Auch insofern ist kein Verstoß des erstinstanzlichen Urteils gegen § 108 VwGO erkennbar. Die Beschwerde rügt wiederum nicht ein Verfahrensdefizit der Entscheidung, sondern wendet sich gegen das Ergebnis der Beweiswürdigung. Insofern ist das Verwaltungsgericht zur Ansicht gelangt, dass Emotionalität des Klägers sich im Zusammenhang mit Aussageabschnitte gezeigt habe, die politischen oder rationalen Charakter gehabt hätten, während ein Zusammenhang mit einer in seinem Inneren bestehenden verbindlichen und unabdingbaren Gewissensnot im Falle der Ableistung des Kriegsdienstes mit der Waffe nicht hergestellt werden konnte (Urteil S. 8).
b) Mit der Grundsatzrüge (§ 132 Abs. 2 Nr. 1 VwGO) bringt der Kläger vor, im Urteil werde ausgeführt: "Liegt der maßgebliche Grund für die Kriegsdienstverweigerung in der von ihm primär benannten Verantwortlichkeit des Soldaten für Kriegstaten "seiner" Armee, schließt dieser auf rationalen Erwägungen beruhende Gesichtspunkt das Vorhandensein einer Gewissensentscheidung zwar nicht von vornherein aus ... stellt aber allein auch noch keine Gewissensentscheidung dar". Grundlegend sei, ob es sich bei den geschilderten Beweggründen überhaupt um rationale Erwägungen handele oder nur um einen erweiterten Begriff der "Teilnahme an Kriegseinsätzen", die ihm sein Gewissen verbiete.
Die aufgeworfene Frage gebietet nicht die Zulassung der Revision, weil sie offensichtlich im Sinne des angefochtenen Urteils zu beantworten ist.

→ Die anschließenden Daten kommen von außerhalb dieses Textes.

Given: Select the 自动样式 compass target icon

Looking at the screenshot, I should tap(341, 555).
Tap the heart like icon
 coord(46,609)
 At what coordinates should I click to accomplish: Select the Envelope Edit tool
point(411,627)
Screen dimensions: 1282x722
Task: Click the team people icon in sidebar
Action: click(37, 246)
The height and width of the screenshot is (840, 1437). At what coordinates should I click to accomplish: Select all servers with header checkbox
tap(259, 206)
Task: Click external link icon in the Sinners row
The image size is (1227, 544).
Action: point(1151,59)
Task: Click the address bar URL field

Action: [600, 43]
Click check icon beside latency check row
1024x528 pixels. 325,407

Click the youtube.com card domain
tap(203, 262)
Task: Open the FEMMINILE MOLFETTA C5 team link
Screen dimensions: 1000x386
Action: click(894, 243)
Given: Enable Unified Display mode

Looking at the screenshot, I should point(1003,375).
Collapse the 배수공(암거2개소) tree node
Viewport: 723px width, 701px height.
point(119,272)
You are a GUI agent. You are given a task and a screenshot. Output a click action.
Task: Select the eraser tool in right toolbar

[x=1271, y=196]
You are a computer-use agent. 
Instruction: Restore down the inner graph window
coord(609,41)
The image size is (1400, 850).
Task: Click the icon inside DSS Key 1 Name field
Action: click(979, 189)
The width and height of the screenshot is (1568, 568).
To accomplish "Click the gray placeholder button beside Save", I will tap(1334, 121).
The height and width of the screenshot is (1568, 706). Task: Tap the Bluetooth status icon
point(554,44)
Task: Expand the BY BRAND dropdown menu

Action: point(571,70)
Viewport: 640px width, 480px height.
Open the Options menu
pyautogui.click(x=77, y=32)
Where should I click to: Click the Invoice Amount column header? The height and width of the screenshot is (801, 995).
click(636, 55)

Fühlt der Wehrpflichtige sich als Soldat für das Verhalten "seiner" Armee verantwortlich, so ist dies für die Darlegung einer von Art. 4 Abs. 3 GG geschützten Gewissensentscheidung unschädlich. Diese Haltung gibt jedoch als solche noch nicht hinreichend zu erkennen, von welchen Motiven die Weigerung getragen ist, sich den Streitkräften der Bundesrepublik Deutschland überhaupt als Soldat zur Verfügung zu stellen.
2. Die Kostenentscheidung folgt aus § 154 Abs. 2 VwGO, die Festsetzung des Streitwerts für das Beschwerdeverfahren beruht auf § 14 Abs. 1 Satz 1, Abs. 3, § 13 Abs. 1 Satz 2 GKG.